### EXERCISE INSTRUCTIONS
The output must reproduce each line of the data word for word.

───── PROVIDED RECORDS

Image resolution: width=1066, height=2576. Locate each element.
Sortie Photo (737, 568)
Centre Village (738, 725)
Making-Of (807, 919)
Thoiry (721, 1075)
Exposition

──────────

### ANSWER FOR THE TASK
Image resolution: width=1066, height=2576. Locate each element.
Sortie Photo (737, 568)
Centre Village (738, 725)
Making-Of (807, 919)
Thoiry (721, 1075)
Exposition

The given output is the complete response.